EXTRACT:

When ebooks & ereaders are on your holiday shopping list…

“I’m thinking of buying an ereader this winter. Which one does the library recommend?”

In the next month, you may be shopping for yourself, or considering a purchase as a gift for someone else. While I can’t recommend a particular product for you to purchase, librarians can help you learn more about your options. Research is one of our favorite things after all, right up there next to helping you find a good book!

Does the library check out ebooks?

The Topeka and Shawnee County Public Library is committed to providing ebooks for our customers, and we will be adding more ebooks throughout 2012 as part of our library’s collections. Read more about how to use our ebook collections here. If your gift recipient is outside of our library’s service area, you might consider a sneaky phone call to their hometown library’s reference desk to check on ebook availbility there.

First off, just asking a friend if they like their Nook or Kindle or Sony Reader or iPad probably isn’t enough information to help you make a good purchase decision for yourself. Eink and color tablets provide very different reading experiences. And the tasks the person uses the device for besides reading is an important part of the decision. Just because you don’t check your email, play games or browse the web while you are taking a break from reading a book now doesn’t mean you won’t start doing some of those things if your ereader makes it possible! Whether the ereader owner also has a home computer with internet access and wifi may also affect whether they can make use of the library’s ebook lending service and what type of device would be more useful.

Reading is becoming situational

Our library’s CEO, Gina Millsap, shared with me a few weeks ago that she believes reading is becoming situational. The casual paperback for the beach, treasured hardback on the shelf, audiobook in the car, ebooks and audiobooks on your smartphone, plus ebooks on a tablet, laptop or ereader. Books and reading are more accessible to people than ever, and the library loves it!

Personally, I have two ereaders — an older model Nook with B&W eink and a newer model iPhone.  The Nook is a dedicated ereader, I don’t use it for anything else. Because it is an eink screen, I can read it during the daylight, or use a booklight to see the words of my ebook at night. The iPhone is always in my pocket, which means my ebook is always nearby, along with the distractions of my email, facebook, youtube, and dozens of games on my smartphone. Because it is an LCD screen, it can be hard to see in bright sunlight, but at night I don’t need a seperate booklight to see the words of my ebook. I’m a busy working mom with two kids under 4 years old though, so my reading time and situations are likely different from yours — hopefully you have more time for reading!

I’m actually considering a third ereader — because I already have Amazon Prime, I could get a Kindle to take advantage of Amazon’s new Kindle Owner’s Lending Library — but I’m trying to decide between the Kindle, Kindle Touch and Kindle Fire based on what else I might want to use it for. All of my decisions will be based on how I hope to use the device, along with reviews of the hardware, and also the availability of books to buy, borrow or purchase for the ereader. I also read a classic book every month for my book group, and I can frequently get those older public domain titles for free on any ereader I have handy!

EXERCISE INPUT:

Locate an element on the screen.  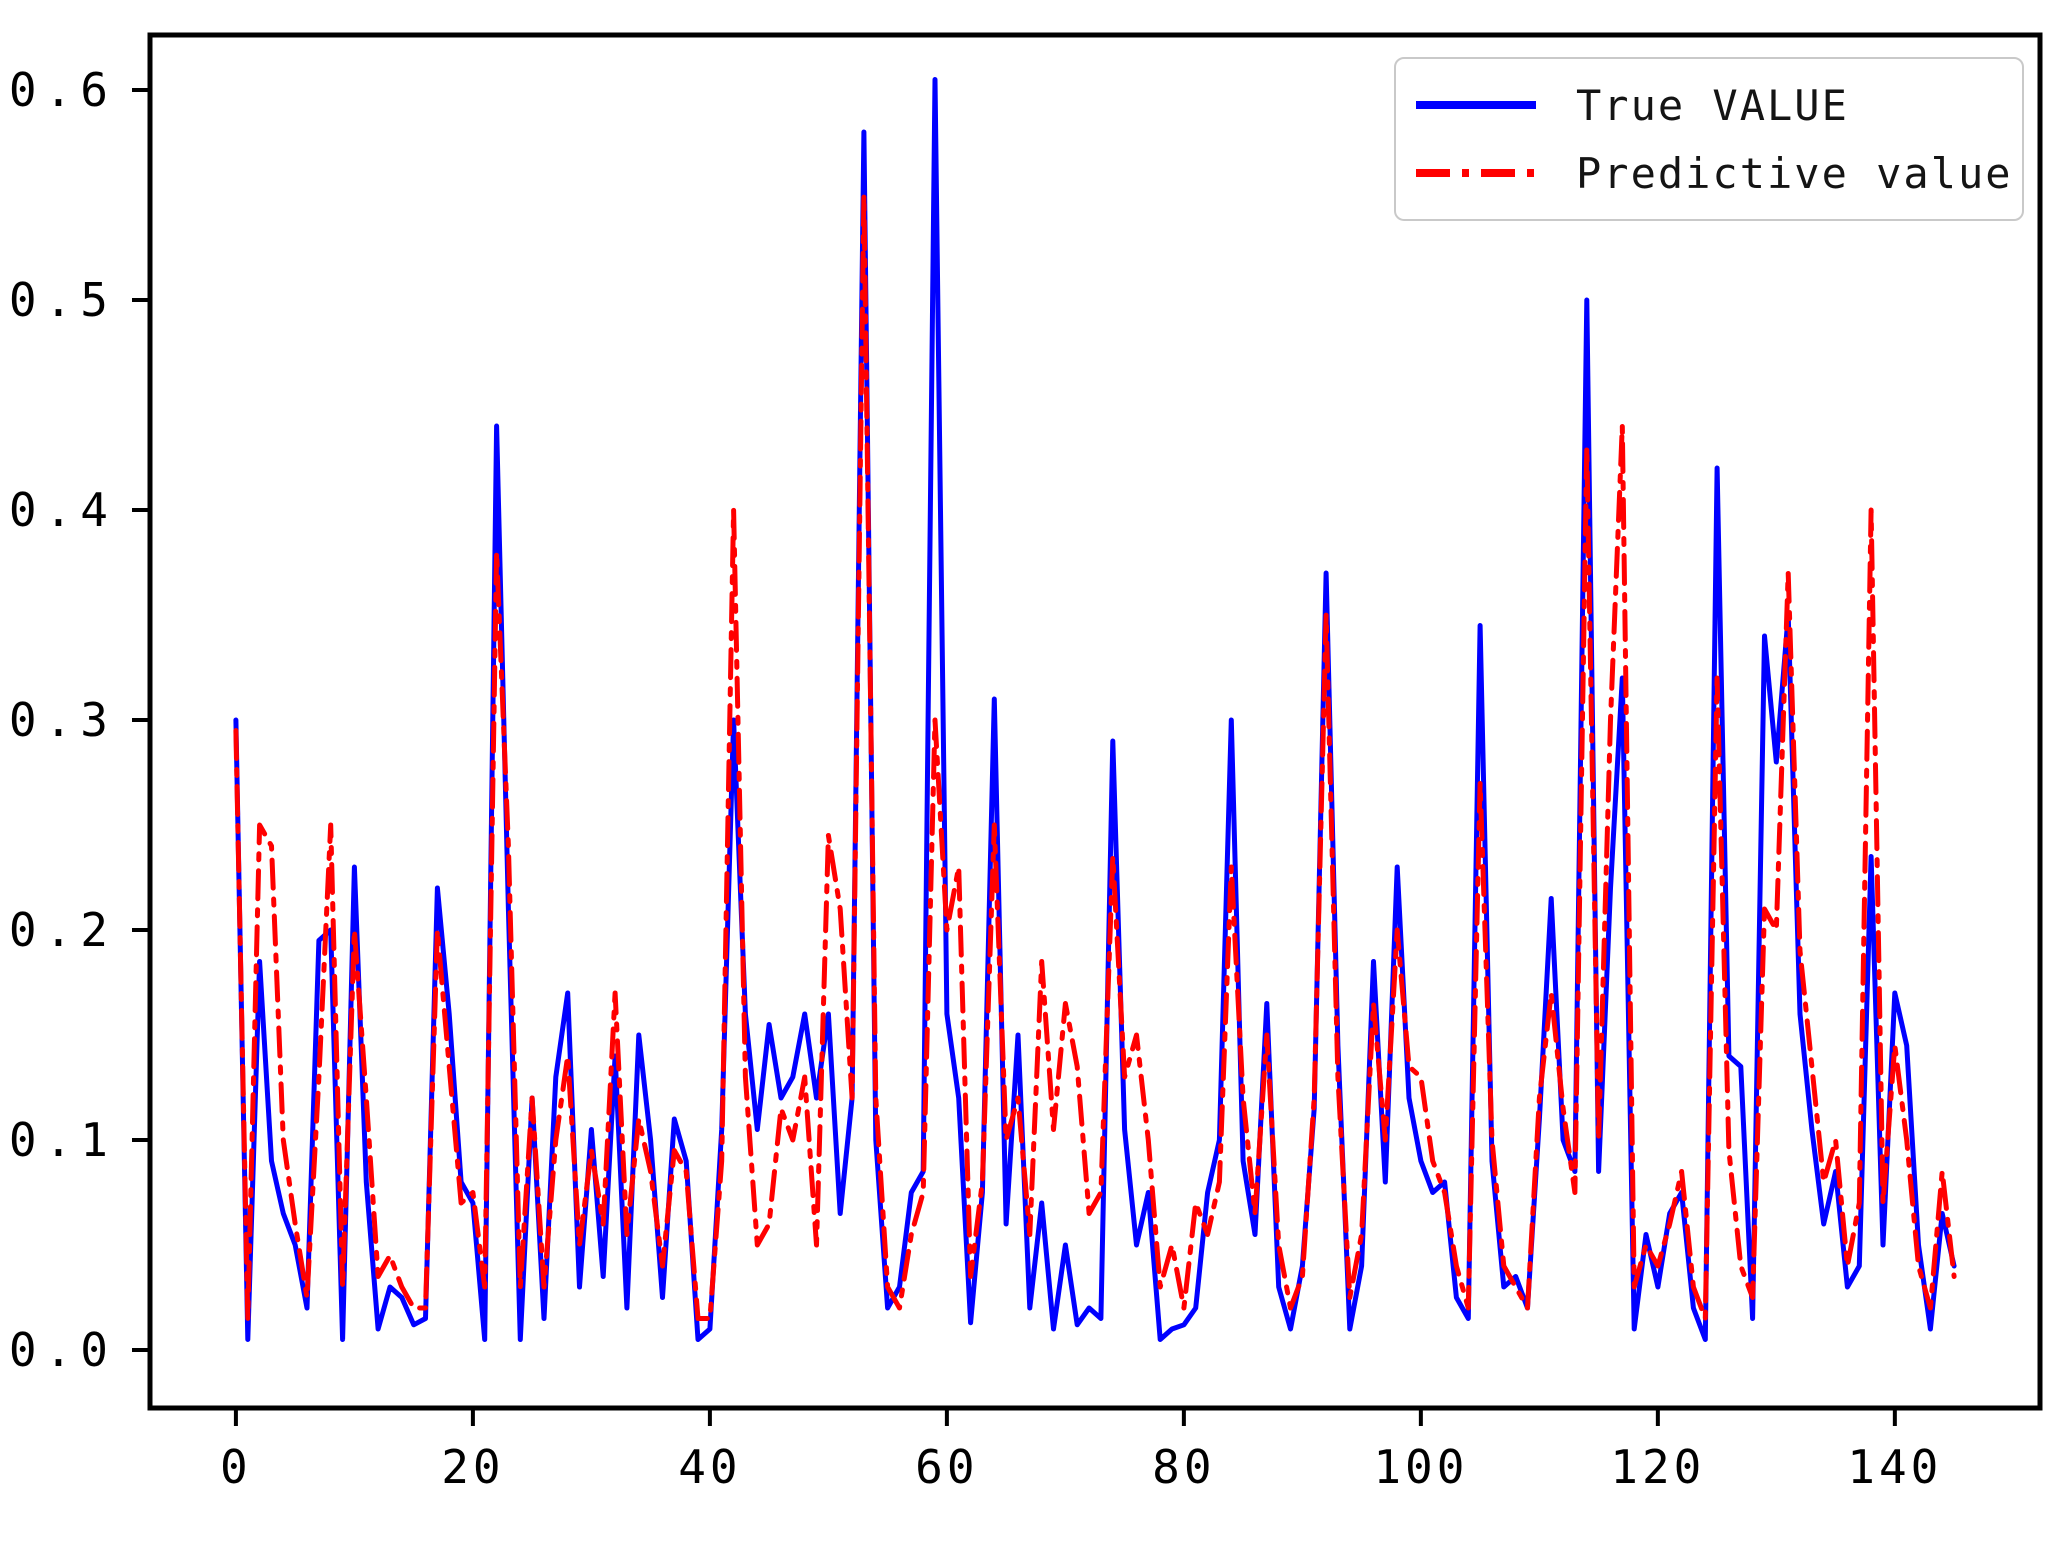
y-tick-label: 0.5 is located at coordinates (62, 300).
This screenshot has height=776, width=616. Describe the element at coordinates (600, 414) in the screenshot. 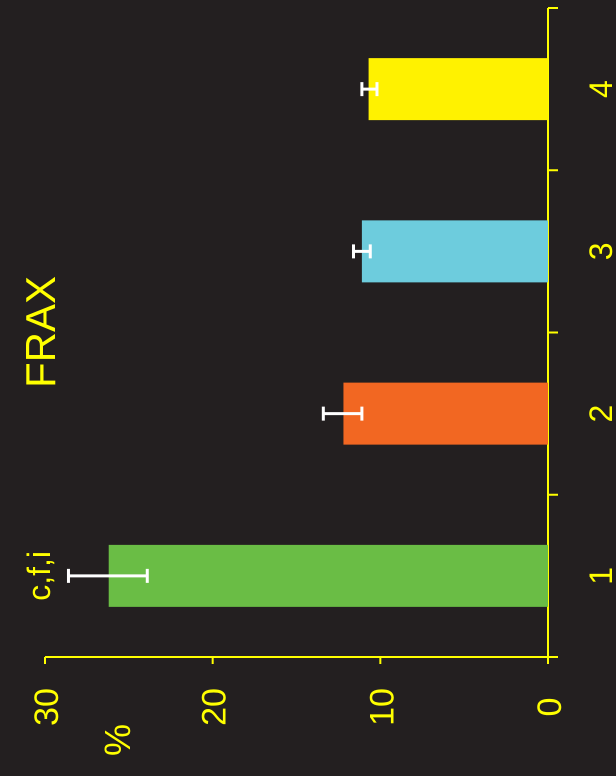

I see `category-label-2: 2` at that location.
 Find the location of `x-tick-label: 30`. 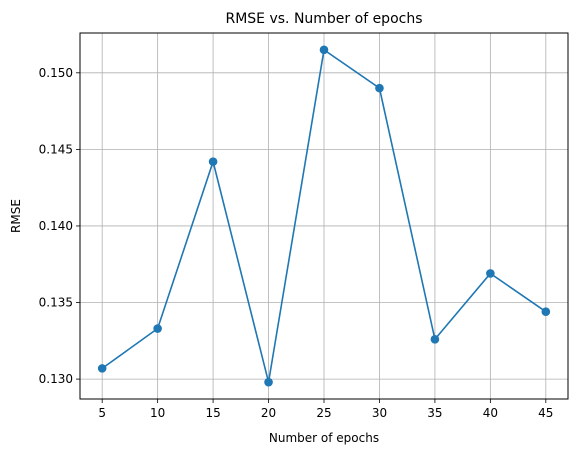

x-tick-label: 30 is located at coordinates (380, 413).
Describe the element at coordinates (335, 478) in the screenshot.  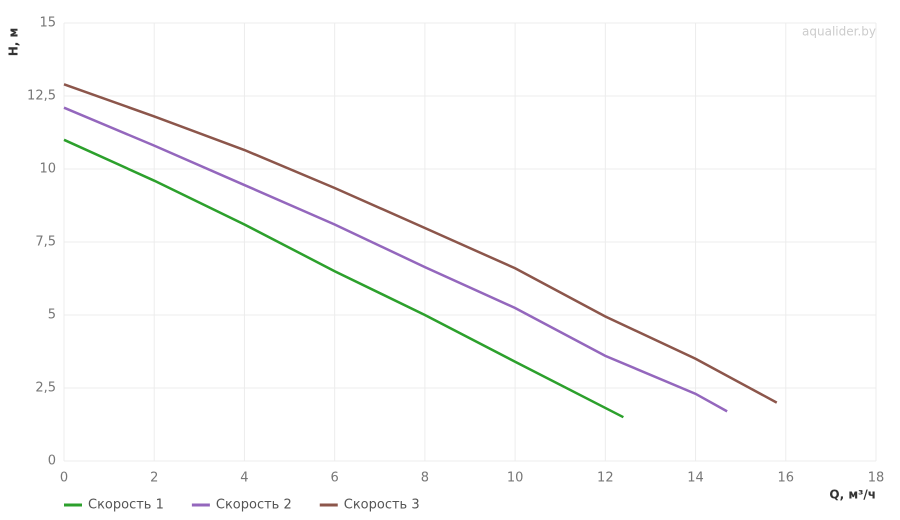
I see `x-tick-label: 6` at that location.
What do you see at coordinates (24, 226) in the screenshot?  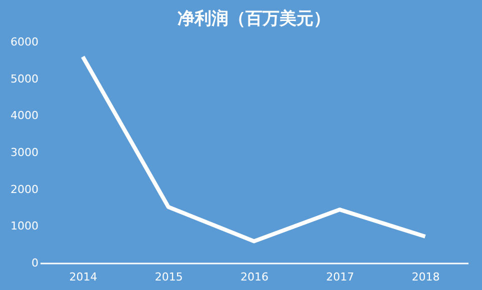 I see `y-tick-label: 1000` at bounding box center [24, 226].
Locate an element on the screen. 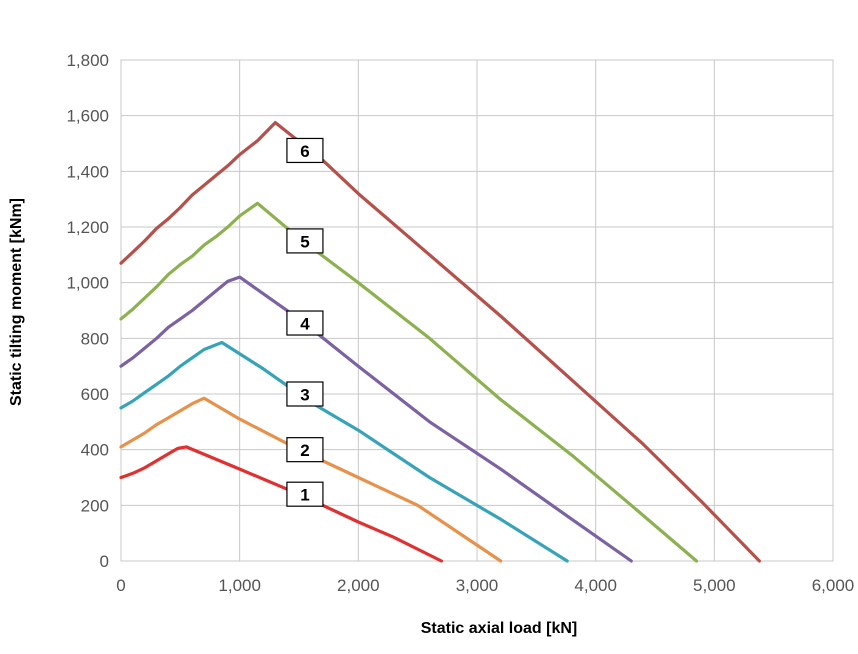 This screenshot has width=858, height=654. y-tick-label: 400 is located at coordinates (95, 450).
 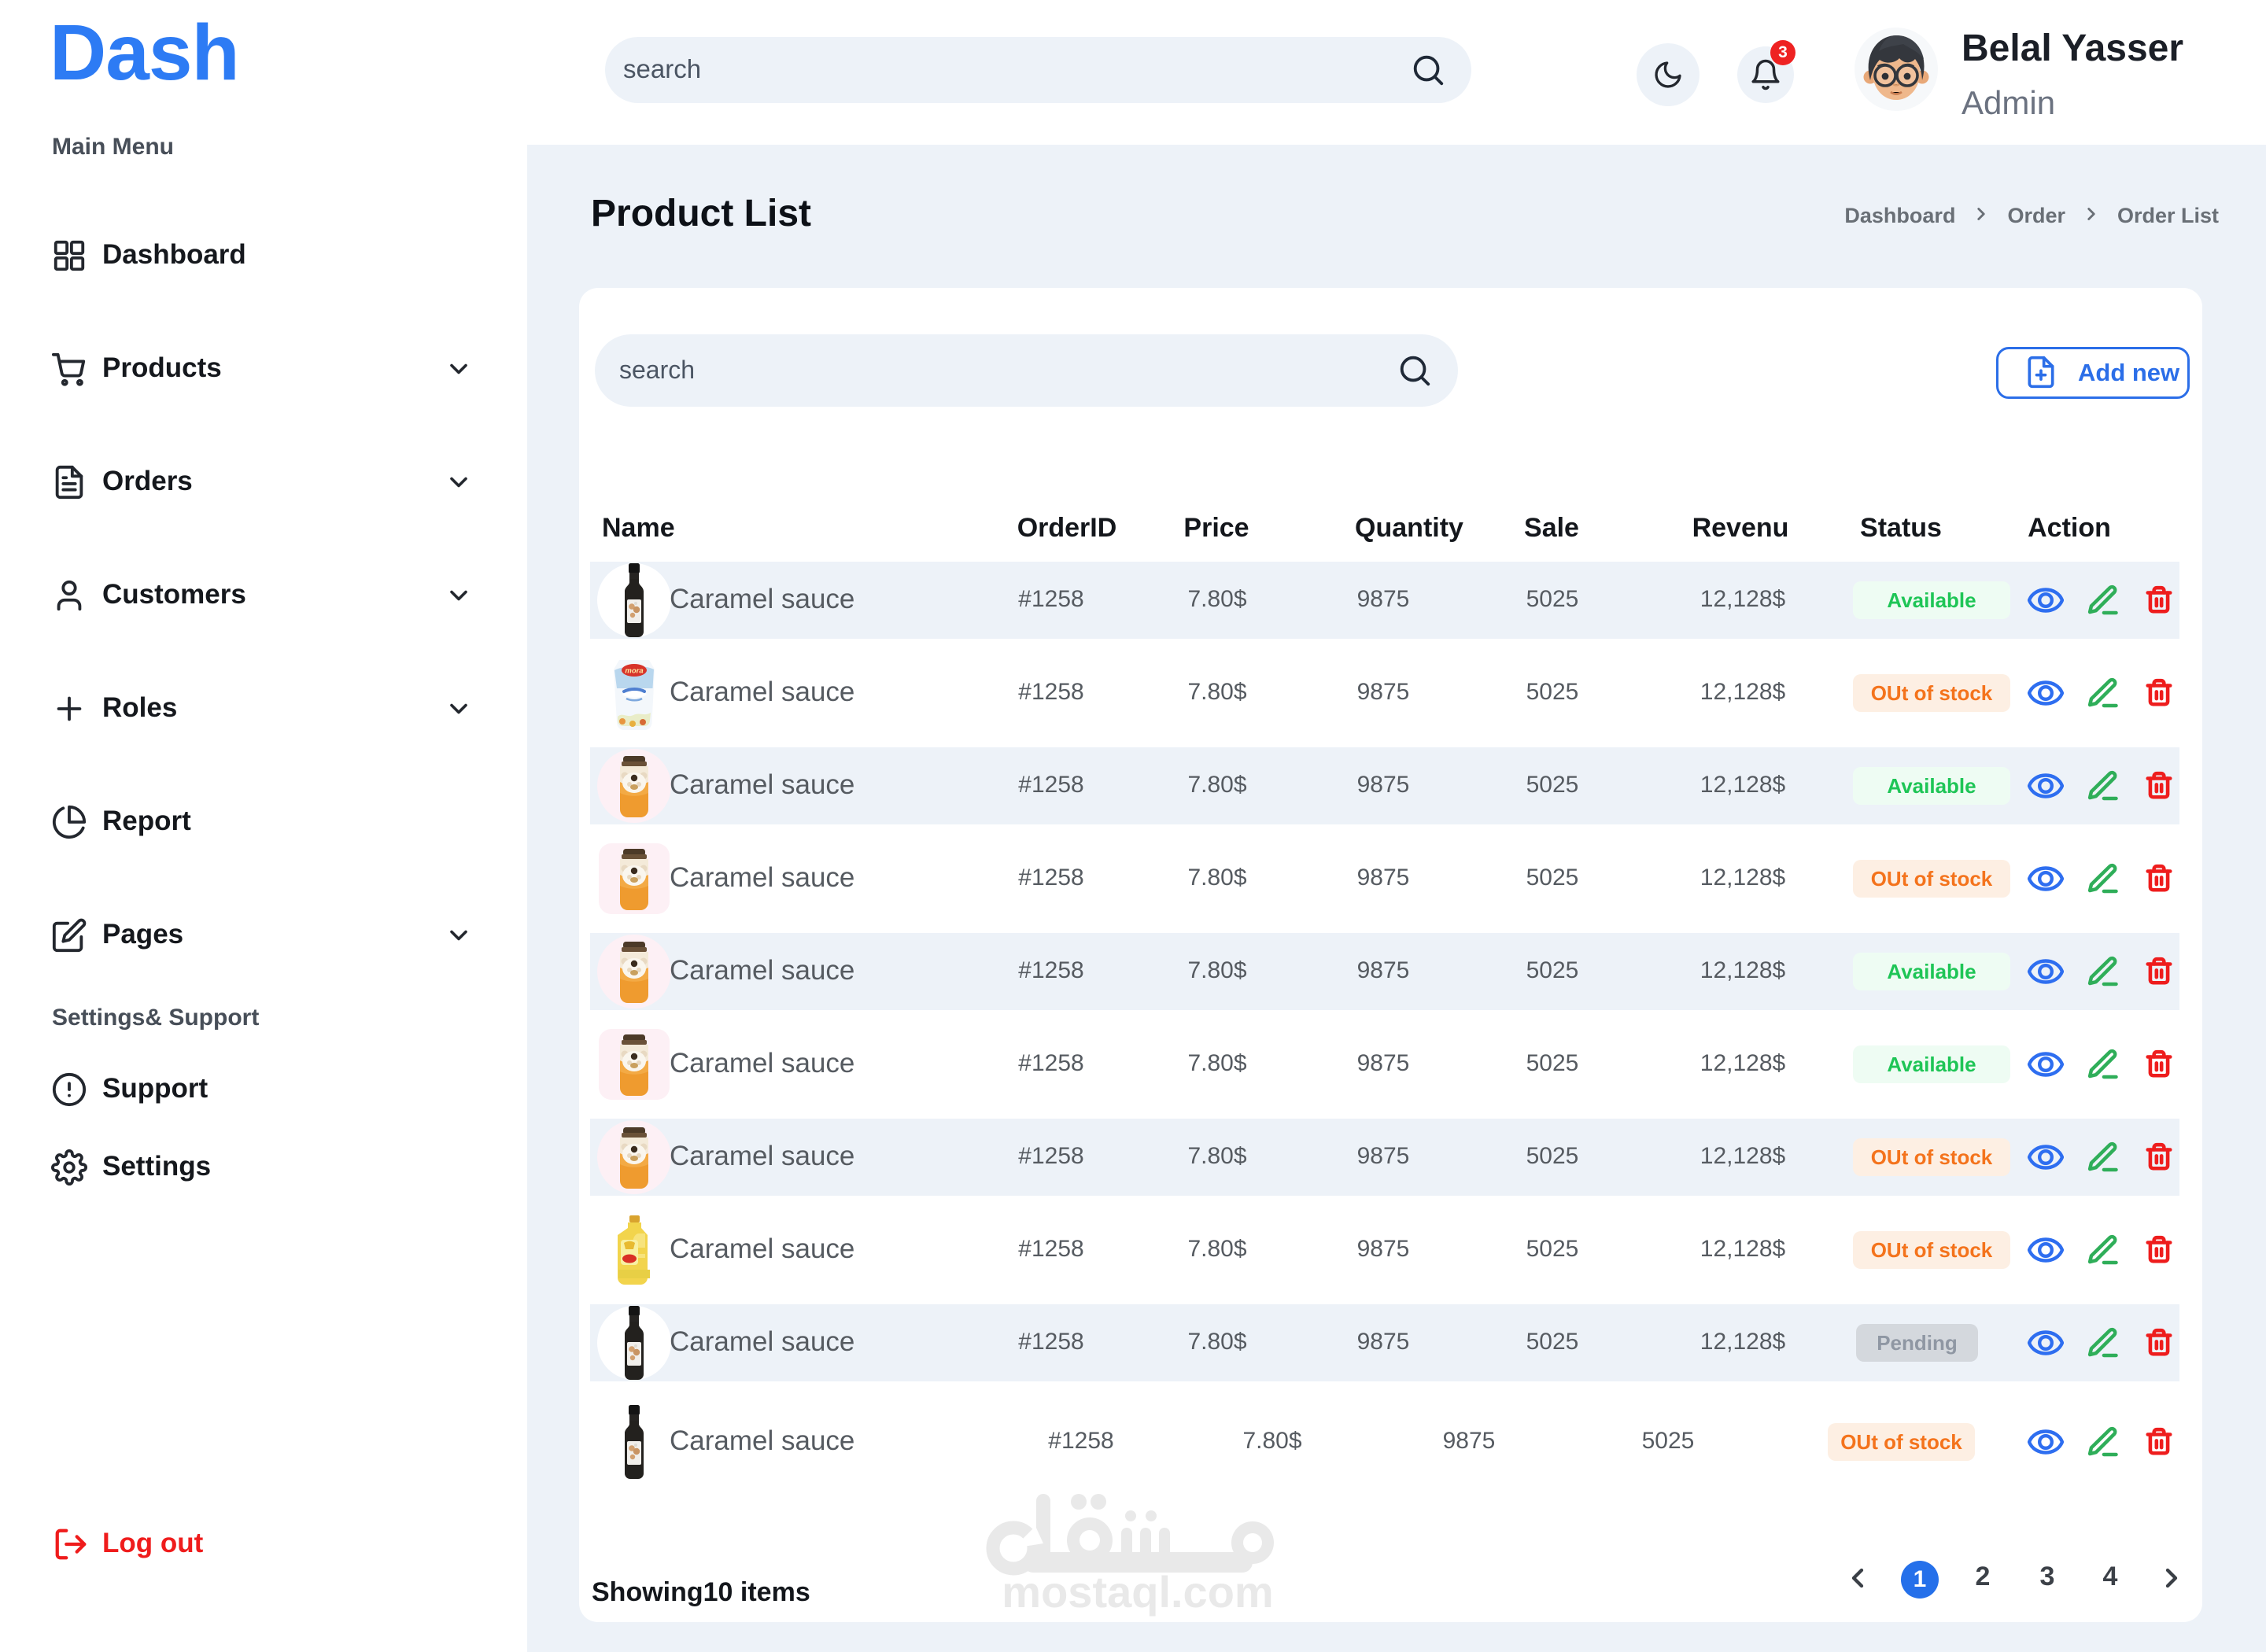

PROBLEMS TO WORK ON:
A. Answer these from the post on ebooks and ereaders:
(i) Which library is committed to providing ebooks for its customers?
(ii) Who believes that reading is becoming situational?
(iii) What does the writer read every month for a book group?
B. Rewrite the records with "screenshot" changed to "screen capture", starting at the first line of the records and stopping after the line that contains "x-tick-label: 30 is". Omit the pictures.

RESULTS OF THE EXERCISE:
A.
(i) The Topeka and Shawnee County Public Library.
(ii) Gina Millsap, the library's CEO.
(iii) A classic book.

B.
Locate an element on the screen.  
y-tick-label: 0.5 is located at coordinates (62, 300).
This screen capture has height=776, width=616. Describe the element at coordinates (600, 414) in the screen capture. 

I see `category-label-2: 2` at that location.
 Find the location of `x-tick-label: 30`. 

x-tick-label: 30 is located at coordinates (380, 413).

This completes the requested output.